Thus, in some embodiments, the "target concentration" of anti-PEG
antibodies in the mouse is between 1 ng/ml to about 1000 mg/ml, for
example, about 40 ng/ml and 100 mg/ml, alternatively about 40 ng/ml
to about 1 mg/ml, alternatively from about 44 ng/ml and 65
ng/ml.
[0027] In the methods of the present invention, the induction
composition may be administered to the mouse multiple times. For
example, the composition may be administered to the mouse 2, 3, 4,
5, 6, 7, 8, 9, 10, or more times. In some embodiments, the mouse
model receives one or more booster 3 days, 7 days, or 14 days after
the initial administration. In the Examples, one cohort of mice
received a second ("booster") dose of the PEG-containing
composition 14 days after the first injection. Thus, in some
embodiments, the composition is administered to the mouse at least
twice.

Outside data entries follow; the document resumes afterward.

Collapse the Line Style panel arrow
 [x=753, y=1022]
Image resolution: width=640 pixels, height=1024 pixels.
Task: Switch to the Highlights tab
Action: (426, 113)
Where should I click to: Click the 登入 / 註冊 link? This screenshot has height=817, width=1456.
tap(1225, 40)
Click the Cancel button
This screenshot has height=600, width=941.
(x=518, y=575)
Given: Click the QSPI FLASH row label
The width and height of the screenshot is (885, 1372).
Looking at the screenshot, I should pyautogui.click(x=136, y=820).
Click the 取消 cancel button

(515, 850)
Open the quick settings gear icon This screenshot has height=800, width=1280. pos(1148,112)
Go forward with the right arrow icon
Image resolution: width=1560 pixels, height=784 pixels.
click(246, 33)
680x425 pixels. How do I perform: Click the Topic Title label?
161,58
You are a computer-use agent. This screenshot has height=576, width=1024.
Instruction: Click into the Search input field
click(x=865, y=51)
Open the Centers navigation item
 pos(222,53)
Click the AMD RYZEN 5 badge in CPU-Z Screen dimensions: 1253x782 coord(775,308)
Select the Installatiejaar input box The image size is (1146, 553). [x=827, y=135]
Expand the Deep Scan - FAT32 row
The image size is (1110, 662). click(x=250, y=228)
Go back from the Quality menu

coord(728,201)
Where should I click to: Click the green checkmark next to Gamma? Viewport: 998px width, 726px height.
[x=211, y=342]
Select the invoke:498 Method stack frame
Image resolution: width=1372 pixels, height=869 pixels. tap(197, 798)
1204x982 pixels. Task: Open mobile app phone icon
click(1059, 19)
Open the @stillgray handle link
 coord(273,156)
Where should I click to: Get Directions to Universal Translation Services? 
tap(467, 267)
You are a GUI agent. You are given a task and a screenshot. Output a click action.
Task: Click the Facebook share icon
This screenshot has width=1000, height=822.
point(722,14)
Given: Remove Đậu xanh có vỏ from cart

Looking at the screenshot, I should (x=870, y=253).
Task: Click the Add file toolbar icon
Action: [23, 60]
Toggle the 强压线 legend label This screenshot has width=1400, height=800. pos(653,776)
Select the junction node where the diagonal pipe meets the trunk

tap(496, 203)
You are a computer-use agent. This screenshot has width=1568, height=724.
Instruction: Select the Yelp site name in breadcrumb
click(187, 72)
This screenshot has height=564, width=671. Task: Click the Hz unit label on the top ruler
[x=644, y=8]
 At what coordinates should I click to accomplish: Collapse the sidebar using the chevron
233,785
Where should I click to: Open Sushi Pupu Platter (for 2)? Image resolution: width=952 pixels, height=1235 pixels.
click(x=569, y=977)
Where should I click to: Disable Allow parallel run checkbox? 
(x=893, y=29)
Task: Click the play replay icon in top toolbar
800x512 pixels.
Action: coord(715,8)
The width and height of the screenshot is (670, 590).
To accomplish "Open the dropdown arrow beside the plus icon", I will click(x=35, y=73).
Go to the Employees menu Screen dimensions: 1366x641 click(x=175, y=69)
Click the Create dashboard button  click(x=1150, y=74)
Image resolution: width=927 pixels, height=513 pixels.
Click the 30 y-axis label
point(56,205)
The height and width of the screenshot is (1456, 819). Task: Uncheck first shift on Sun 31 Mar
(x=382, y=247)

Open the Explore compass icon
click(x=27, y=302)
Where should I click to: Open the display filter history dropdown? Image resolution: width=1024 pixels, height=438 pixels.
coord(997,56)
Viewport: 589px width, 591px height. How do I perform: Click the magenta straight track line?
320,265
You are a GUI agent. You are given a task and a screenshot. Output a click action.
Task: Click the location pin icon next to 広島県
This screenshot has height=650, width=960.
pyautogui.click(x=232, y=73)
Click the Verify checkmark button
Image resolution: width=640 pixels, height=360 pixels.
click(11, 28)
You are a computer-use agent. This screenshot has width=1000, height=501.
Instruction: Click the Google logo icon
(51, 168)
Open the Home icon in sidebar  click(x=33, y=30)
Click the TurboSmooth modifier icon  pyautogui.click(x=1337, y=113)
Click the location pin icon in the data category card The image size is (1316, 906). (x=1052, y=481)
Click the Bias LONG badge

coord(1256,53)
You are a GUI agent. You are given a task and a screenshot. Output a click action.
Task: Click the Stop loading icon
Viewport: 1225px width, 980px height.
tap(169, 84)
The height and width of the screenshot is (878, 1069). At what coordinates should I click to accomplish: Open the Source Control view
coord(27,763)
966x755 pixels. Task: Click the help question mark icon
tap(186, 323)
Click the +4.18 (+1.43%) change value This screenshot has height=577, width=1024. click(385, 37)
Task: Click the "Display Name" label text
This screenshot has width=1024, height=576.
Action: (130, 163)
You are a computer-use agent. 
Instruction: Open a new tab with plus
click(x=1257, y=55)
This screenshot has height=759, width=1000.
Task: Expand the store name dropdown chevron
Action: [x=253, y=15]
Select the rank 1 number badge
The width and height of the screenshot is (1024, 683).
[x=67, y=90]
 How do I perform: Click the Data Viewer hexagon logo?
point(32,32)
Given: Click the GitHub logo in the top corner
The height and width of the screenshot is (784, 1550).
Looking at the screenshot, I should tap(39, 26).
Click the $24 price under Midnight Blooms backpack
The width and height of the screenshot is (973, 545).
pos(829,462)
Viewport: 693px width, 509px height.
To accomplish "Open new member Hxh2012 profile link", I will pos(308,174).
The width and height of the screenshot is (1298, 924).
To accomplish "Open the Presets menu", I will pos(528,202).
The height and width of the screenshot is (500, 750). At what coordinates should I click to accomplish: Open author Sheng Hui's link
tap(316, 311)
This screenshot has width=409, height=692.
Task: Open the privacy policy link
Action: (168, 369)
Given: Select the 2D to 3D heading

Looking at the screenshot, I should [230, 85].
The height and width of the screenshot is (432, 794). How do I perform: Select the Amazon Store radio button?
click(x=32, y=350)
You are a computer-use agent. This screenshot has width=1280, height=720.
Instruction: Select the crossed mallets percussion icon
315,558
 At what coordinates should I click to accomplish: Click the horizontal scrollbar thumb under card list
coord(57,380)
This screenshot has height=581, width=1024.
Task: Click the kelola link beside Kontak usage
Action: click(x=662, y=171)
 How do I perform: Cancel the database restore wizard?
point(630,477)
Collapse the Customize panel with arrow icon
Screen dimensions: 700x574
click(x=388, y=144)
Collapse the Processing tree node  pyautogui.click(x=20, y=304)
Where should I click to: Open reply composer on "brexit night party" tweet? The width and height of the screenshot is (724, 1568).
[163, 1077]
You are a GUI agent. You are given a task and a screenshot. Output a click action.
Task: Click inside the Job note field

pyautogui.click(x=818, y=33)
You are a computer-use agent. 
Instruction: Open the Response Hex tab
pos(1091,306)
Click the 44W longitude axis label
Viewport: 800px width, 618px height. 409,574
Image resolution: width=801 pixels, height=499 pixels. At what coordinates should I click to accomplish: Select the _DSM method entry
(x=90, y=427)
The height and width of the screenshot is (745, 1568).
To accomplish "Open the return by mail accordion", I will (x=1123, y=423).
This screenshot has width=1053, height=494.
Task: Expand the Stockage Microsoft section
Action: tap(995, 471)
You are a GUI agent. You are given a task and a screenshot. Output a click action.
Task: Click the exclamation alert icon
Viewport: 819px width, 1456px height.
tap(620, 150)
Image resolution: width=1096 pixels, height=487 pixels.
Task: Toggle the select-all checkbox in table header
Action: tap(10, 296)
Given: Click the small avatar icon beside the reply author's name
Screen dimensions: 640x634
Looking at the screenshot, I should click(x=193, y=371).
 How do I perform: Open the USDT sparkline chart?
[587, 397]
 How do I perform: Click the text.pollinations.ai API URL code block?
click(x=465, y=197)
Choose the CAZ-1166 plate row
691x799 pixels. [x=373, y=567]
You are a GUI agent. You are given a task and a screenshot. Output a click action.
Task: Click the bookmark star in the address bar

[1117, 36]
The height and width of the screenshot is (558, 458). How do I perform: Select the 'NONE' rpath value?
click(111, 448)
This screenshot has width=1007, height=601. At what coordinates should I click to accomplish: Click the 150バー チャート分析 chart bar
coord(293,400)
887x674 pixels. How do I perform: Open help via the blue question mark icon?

In particular embodiments, a second dose of the composition
is administered 14 days after the first administration. In some
embodiments, booster doses are administered regularly to the mouse
to maintain the antibody concentration for the lifetime of the
animal. In some embodiments, the booster doses maintain the
anti-PEG antibody concentration within 10% of a target
concentration. In some embodiments, the booster injections comprise
a lower dose of PEG compared to the initial dose. For example, in
some embodiments, the booster dose is equal to half of or
one-fourth of the initial loading dose. One skilled in the art will
be able to calculate a proper booster dose to maintain the levels
of anti-PEG antibodies within the mouse model.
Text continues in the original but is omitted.